AIM OF THE TASK: In the data below, find the line that contains "You are a computer-use agent. The" and the line that contains "Click the green". Copy both, plus every line between them, exactly.

§ §

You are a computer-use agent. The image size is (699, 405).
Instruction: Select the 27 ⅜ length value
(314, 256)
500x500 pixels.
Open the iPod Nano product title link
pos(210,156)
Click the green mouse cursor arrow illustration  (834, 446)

§ §

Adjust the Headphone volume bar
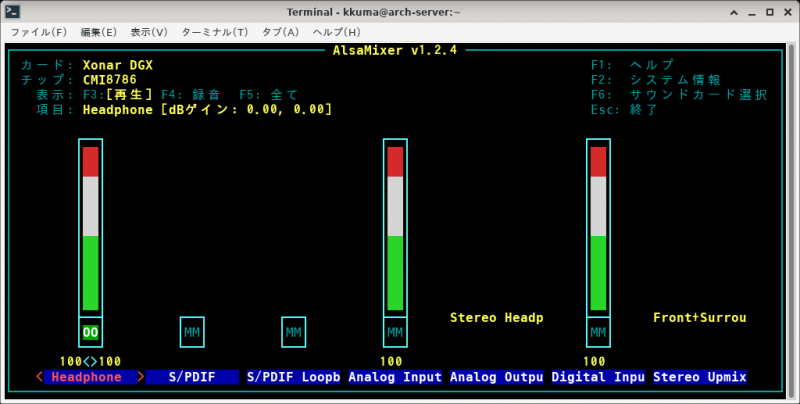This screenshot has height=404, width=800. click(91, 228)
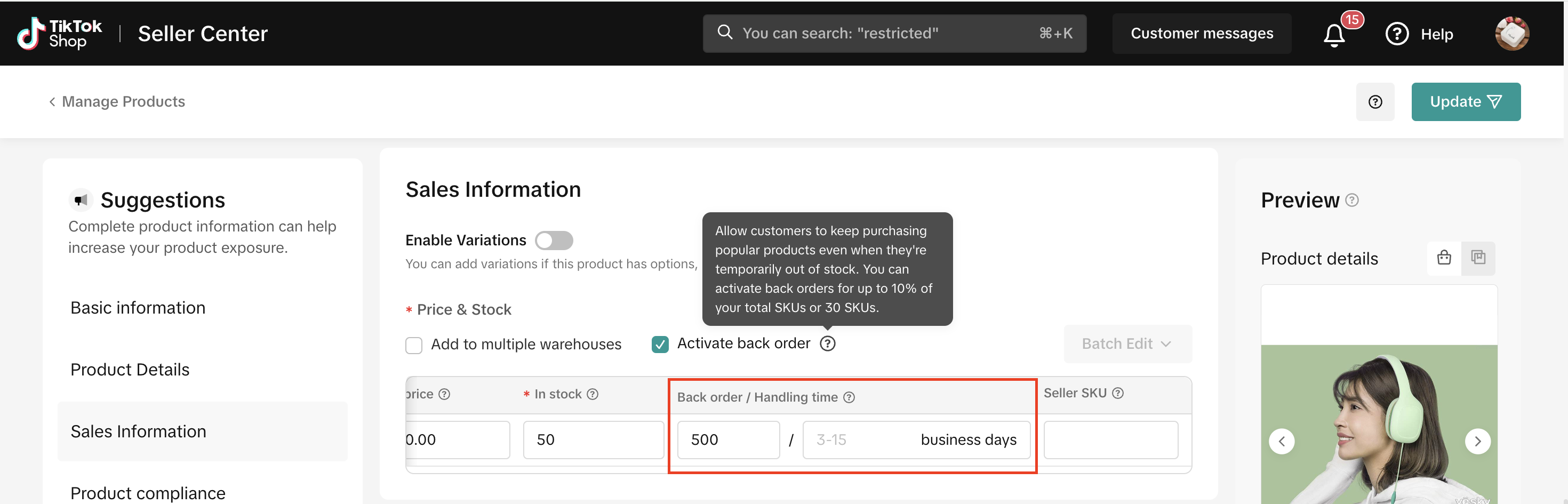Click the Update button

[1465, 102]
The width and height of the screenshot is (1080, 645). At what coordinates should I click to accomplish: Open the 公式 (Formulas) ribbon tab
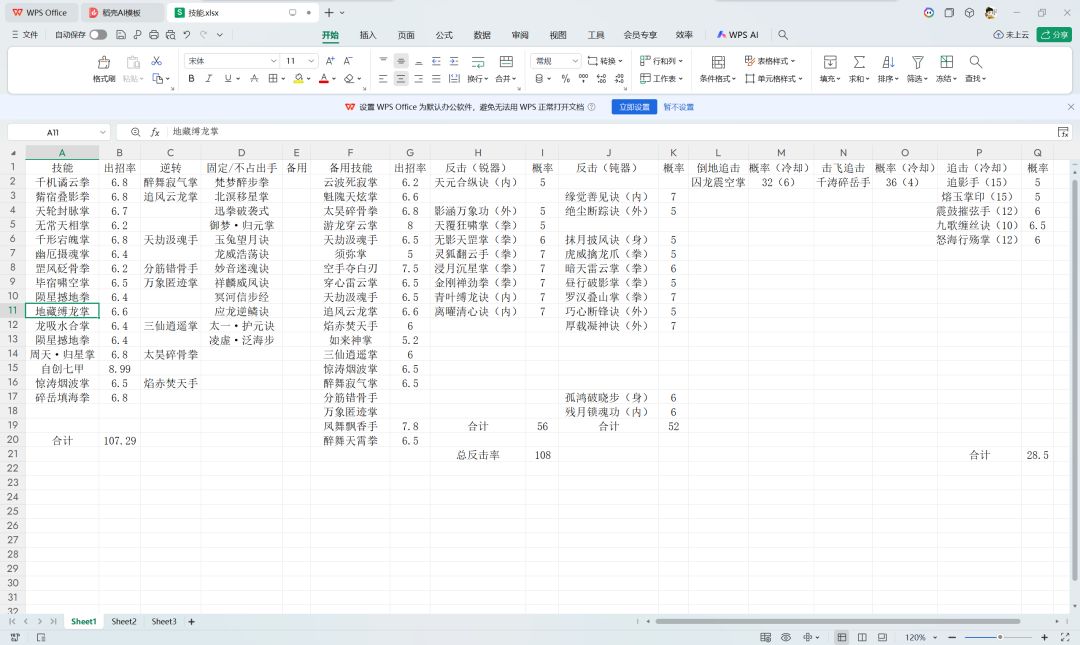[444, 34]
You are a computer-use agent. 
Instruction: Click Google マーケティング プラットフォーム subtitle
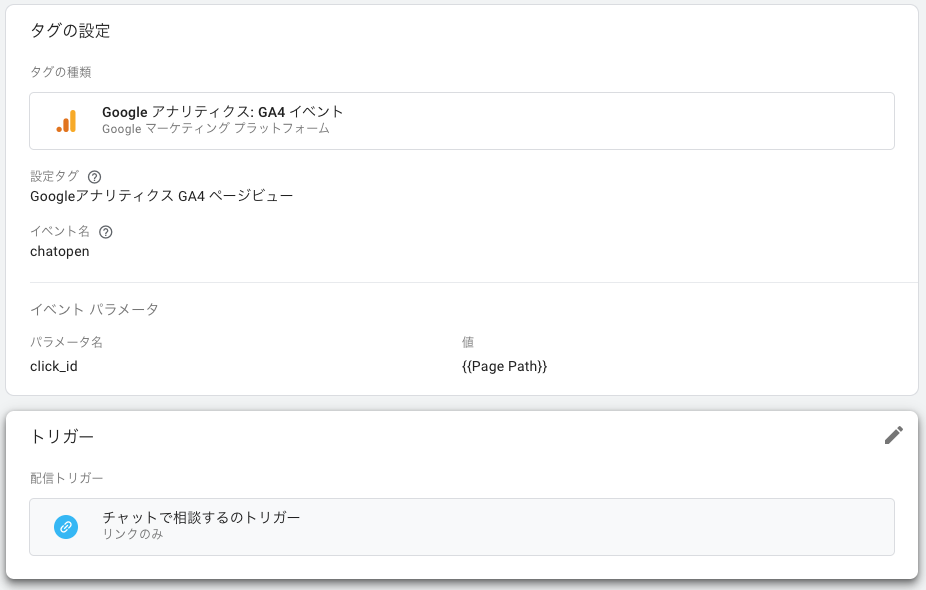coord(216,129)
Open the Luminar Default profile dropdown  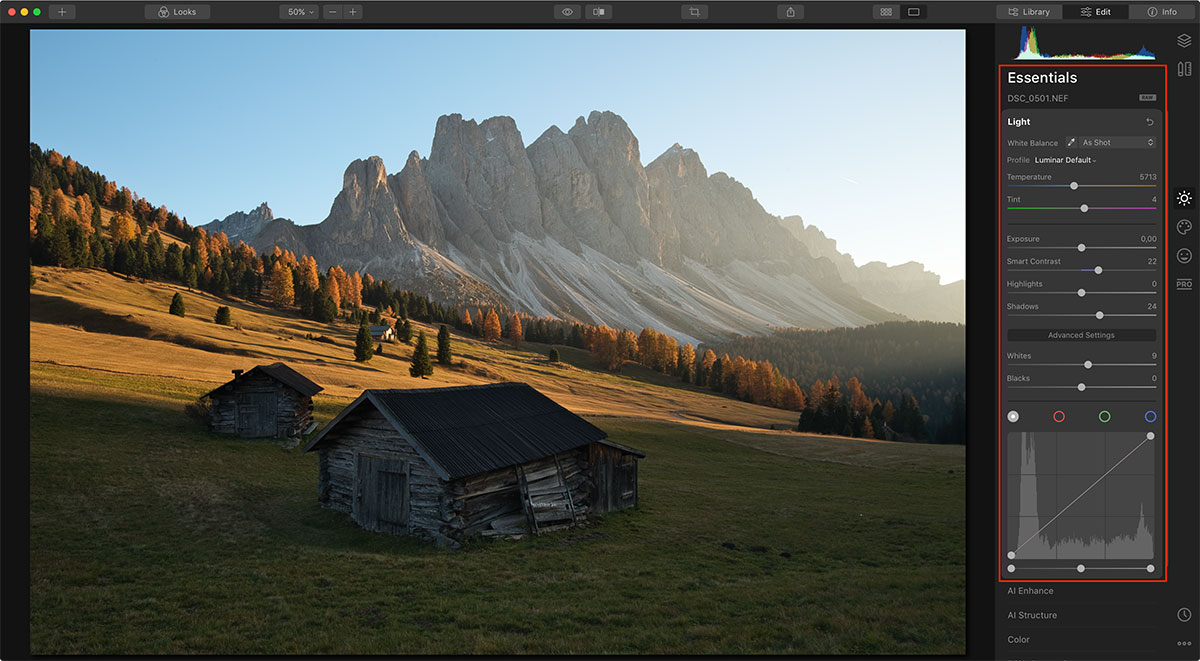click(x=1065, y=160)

§ §

PROBLEM SOLUTION:
You are a computer-use agent. The image size is (699, 405).
Instruction: Select the 27 ⅜ length value
(314, 256)
500x500 pixels.
Open the iPod Nano product title link
pos(210,156)
Click the green mouse cursor arrow illustration  (834, 446)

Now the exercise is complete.